Following the issuance of the AG’s opinion (which is not binding, although followed by the Court of Justice in the vast majority of cases), the judges of the Court of Justice are now beginning their deliberations in this case. The binding judgment will be passed by the judges at a later date.

ENERGY

The European Parliament Adopts EU Methane Regulation

During its plenary session on 10 April 2024, the European Parliament adopted the new EU Methane Regulation. While the legislation still needs a formal approval by national energy ministers in the Council of the European Union later this month, it is the first EU attempt to curb energy sector methane emissions both domestically and in global supply chains. It sets requirement for the gas, oil, and coal industries to measure, monitor, report, and verify their methane emissions.

Requirements for methane emissions in the European Union include:

  • Obligation for fossil fuel companies to report regularly to the competent authorities on quantification and measurements of methane emissions at source level, including for nonoperating assets;
  • Obligation for oil and gas companies to carry out regular surveys of their equipment to detect and repair methane leaks on the EU territory within specific deadlines;
  • Ban of routine venting and flaring by the oil and gas sectors and restrictions for nonroutine venting;
  • Obligation for fossil fuel companies to carry out an inventory of closed, inactive, plugged, and abandoned assets, such as wells and mines, to monitor their emissions and to adopt a plan to mitigate these emissions as soon as possible. 
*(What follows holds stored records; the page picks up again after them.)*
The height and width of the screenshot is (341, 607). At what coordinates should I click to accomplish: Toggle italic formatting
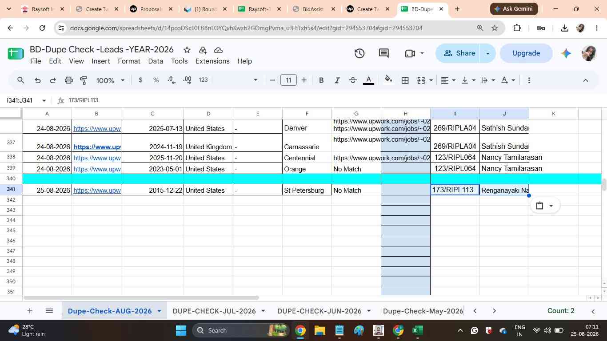point(337,80)
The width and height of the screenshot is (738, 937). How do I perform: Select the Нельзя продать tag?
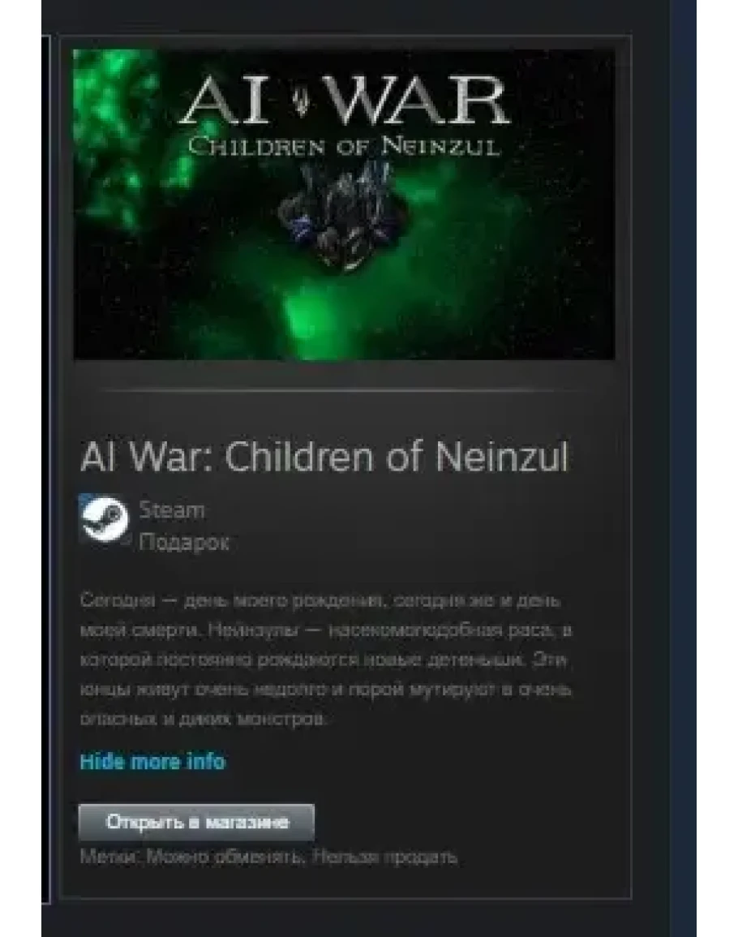[385, 857]
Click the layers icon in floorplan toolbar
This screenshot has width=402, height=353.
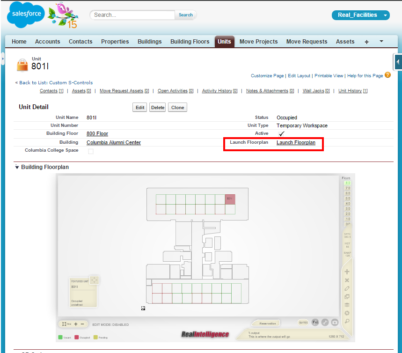tap(347, 305)
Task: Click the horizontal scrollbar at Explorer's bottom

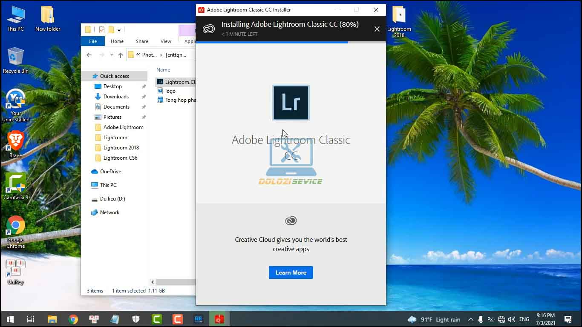Action: [x=175, y=282]
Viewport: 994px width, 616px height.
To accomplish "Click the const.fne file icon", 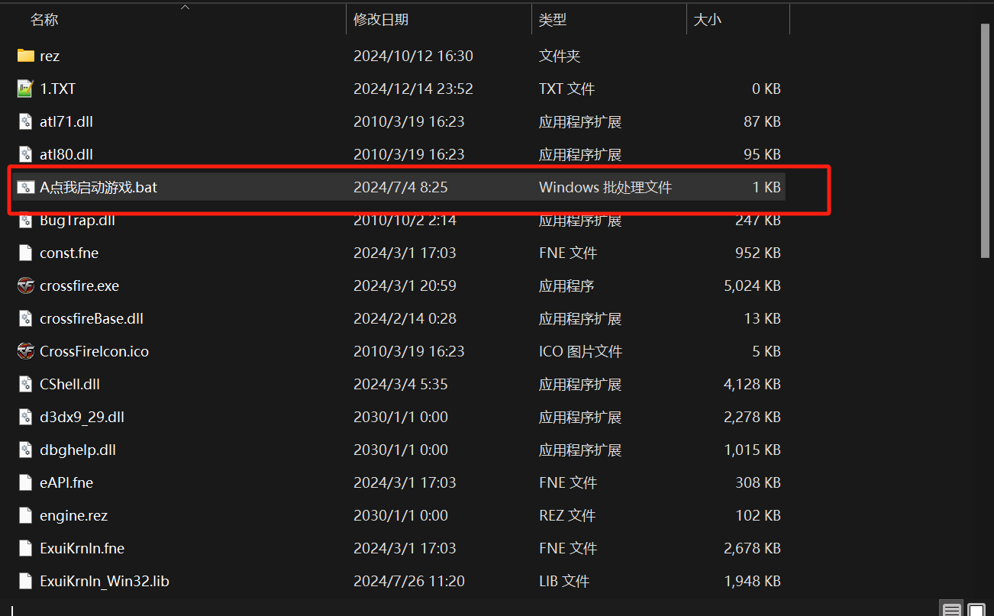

Requirements for methane emissions from imported fossil fuels include:

  • As of January 2027, the regulation requires that new import contracts for oil, gas, and coal can only be concluded if the same monitoring, reporting, and verification obligations are applied by exporters as those that apply for EU producers. The regulation will set out a methane intensity methodology and maximum levels to be met for new contracts for oil, gas, and coal;
  • The Commission will establish methane performance profiles of countries and companies to allow importers to make informed choices on their energy imports; and
  • It will establish a methane transparency database where data on methane emissions reported by importers and EU operators will be made available to the public.

Once approved by EU governments, the new legislation will be published in the OJEU and enter into force.